== Segment start ==

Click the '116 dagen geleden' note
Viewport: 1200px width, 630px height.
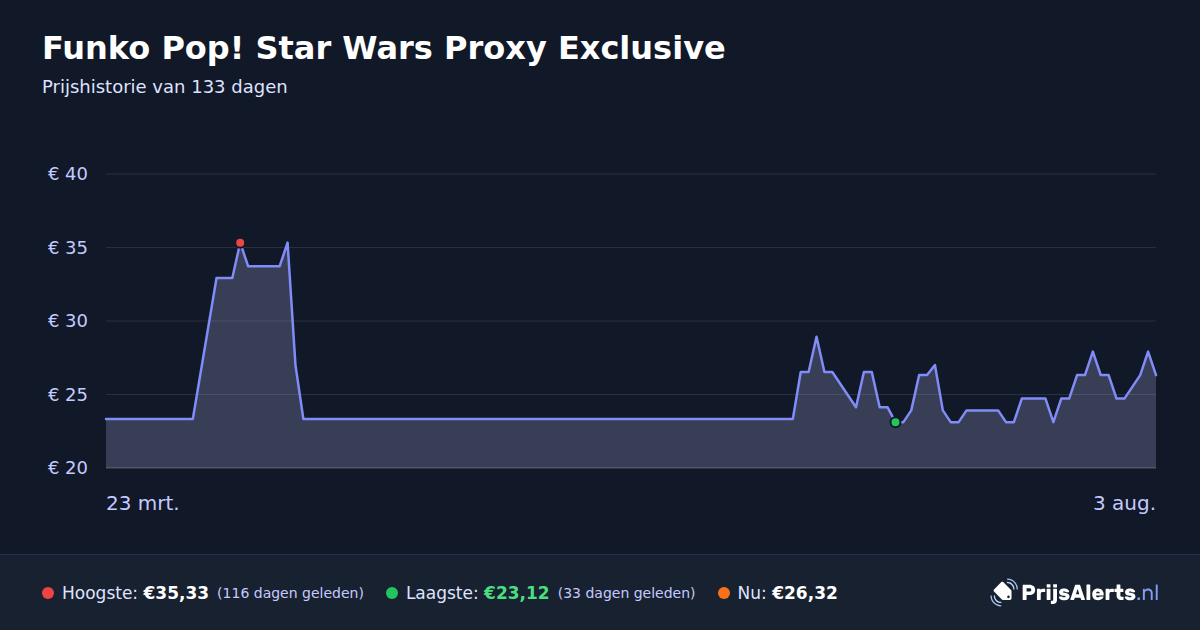point(290,593)
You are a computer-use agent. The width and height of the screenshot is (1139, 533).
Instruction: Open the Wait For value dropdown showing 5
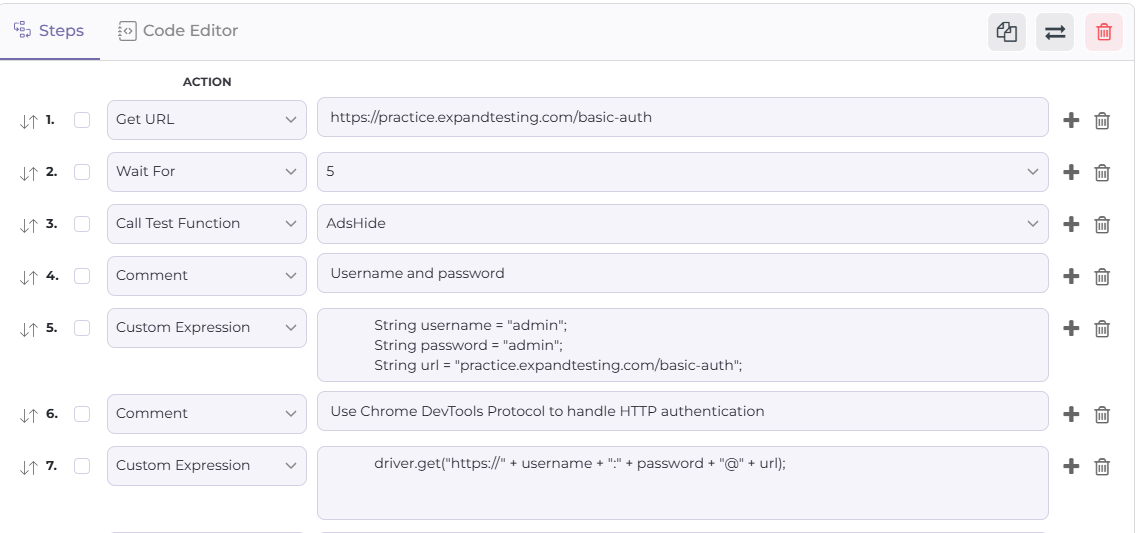click(682, 172)
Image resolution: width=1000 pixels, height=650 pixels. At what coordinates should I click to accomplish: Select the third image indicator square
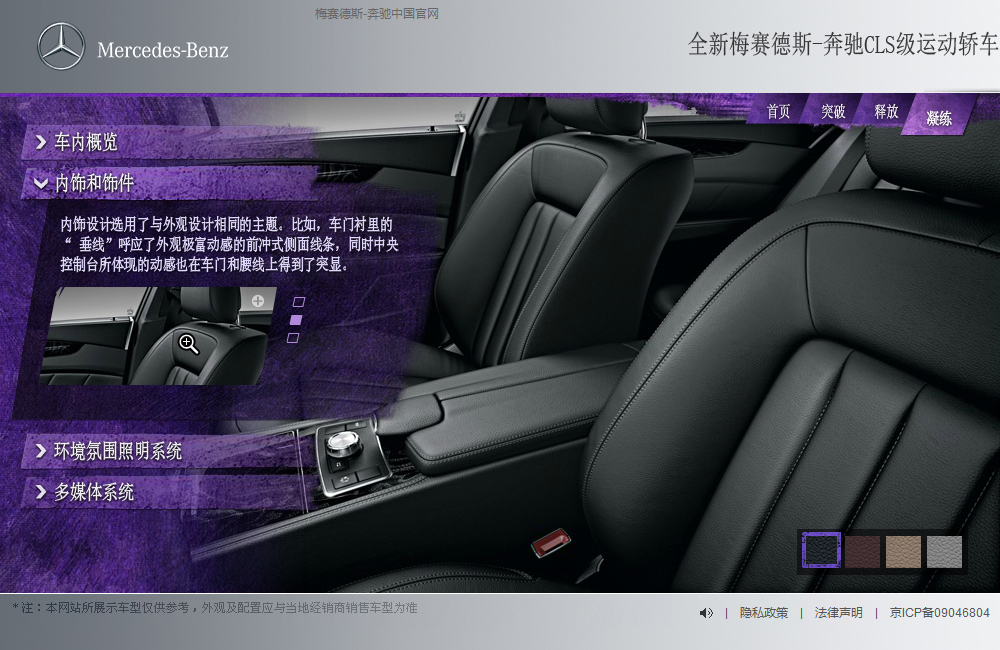click(293, 338)
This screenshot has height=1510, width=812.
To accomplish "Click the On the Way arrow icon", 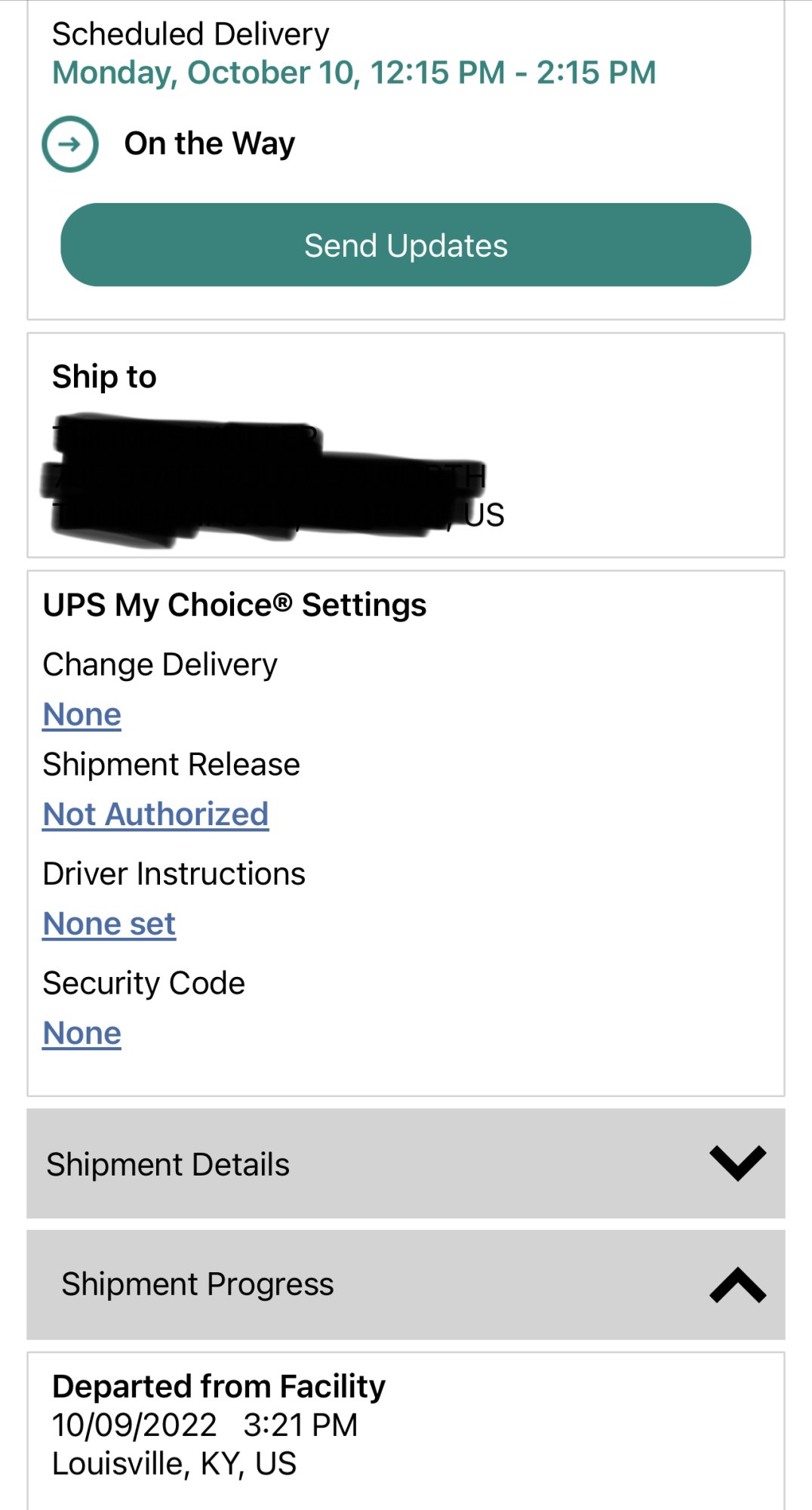I will (x=70, y=144).
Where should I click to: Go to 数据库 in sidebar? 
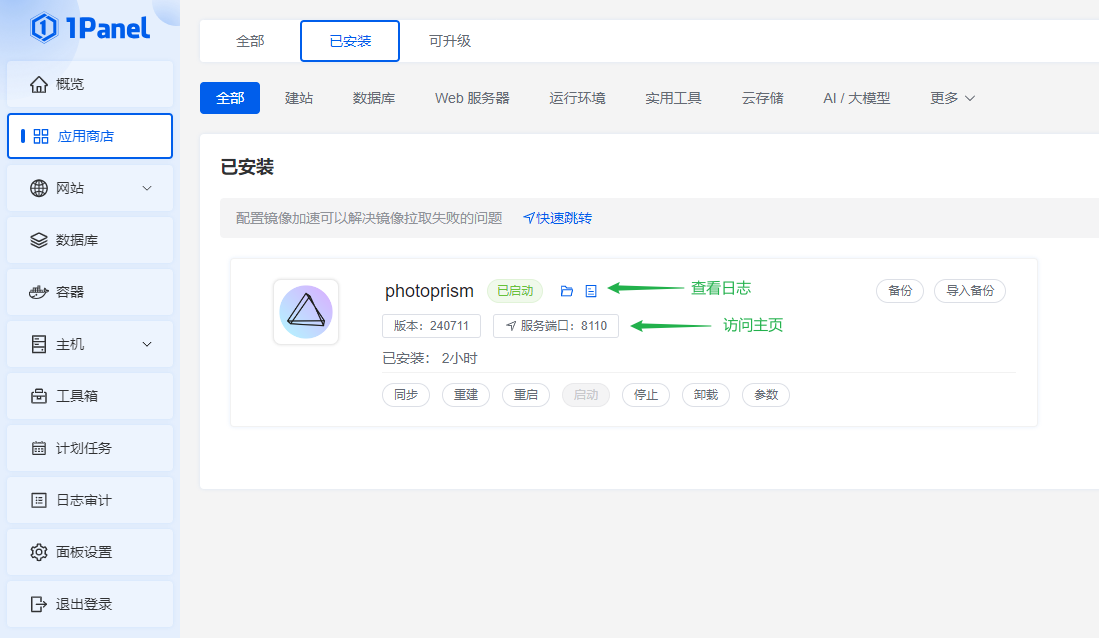point(90,240)
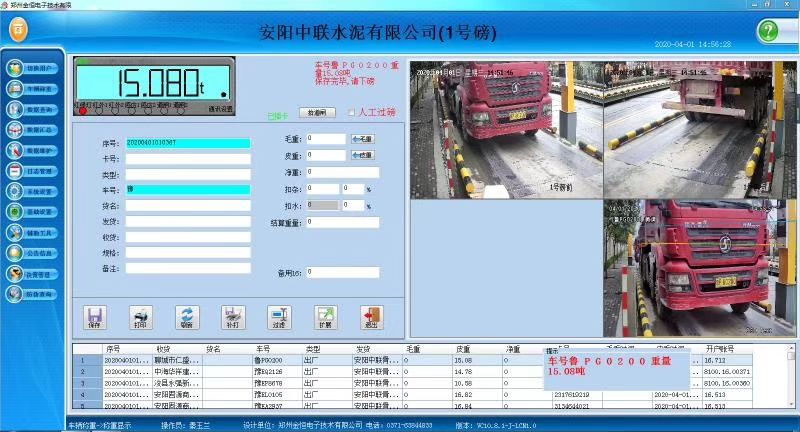Click the 皮重 capture button

click(362, 155)
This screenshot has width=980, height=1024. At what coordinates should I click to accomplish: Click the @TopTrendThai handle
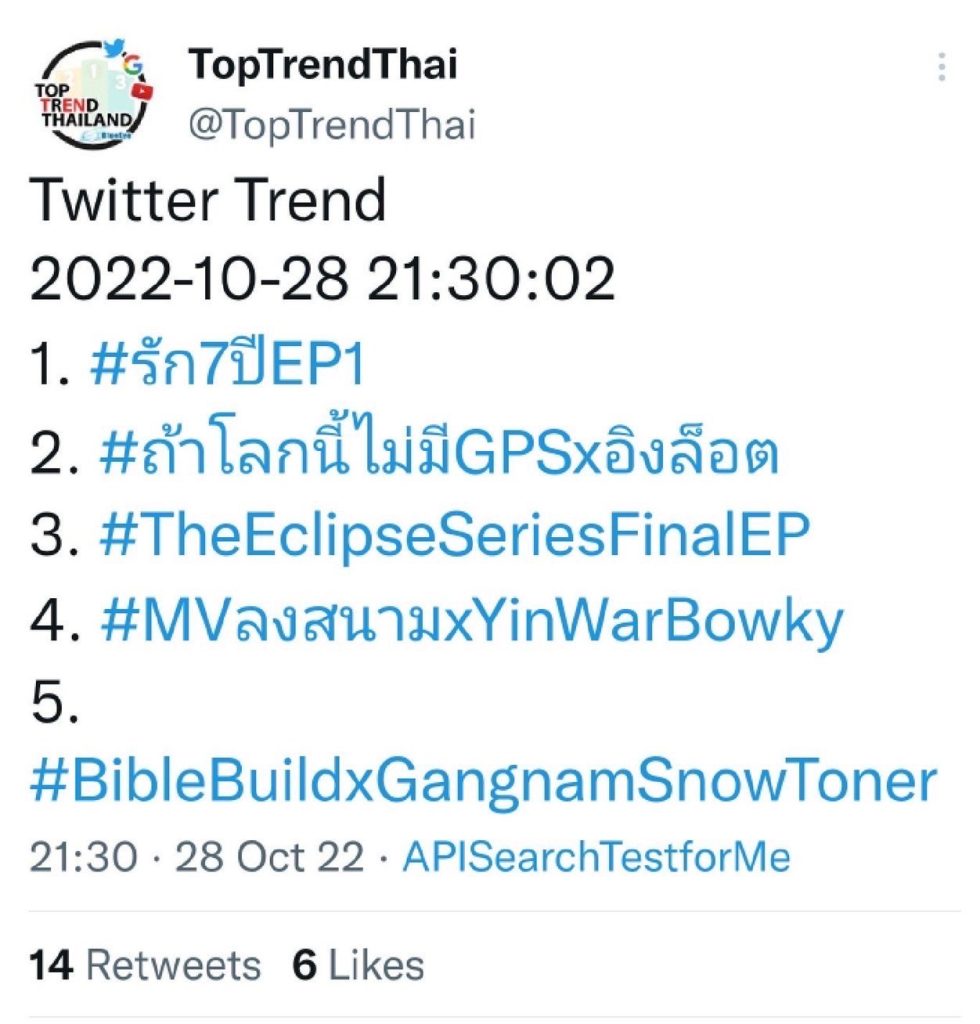331,126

== Segment end ==

- _Assignment_
Your copy should hold only the lines from the one containing "This screenshot has width=980, height=1024." through the last line of the listing, both included, retyped exactly and free of pictures.

- _Answer section_
This screenshot has width=980, height=1024. At what coordinates should I click to accomplish: Click the @TopTrendThai handle
331,126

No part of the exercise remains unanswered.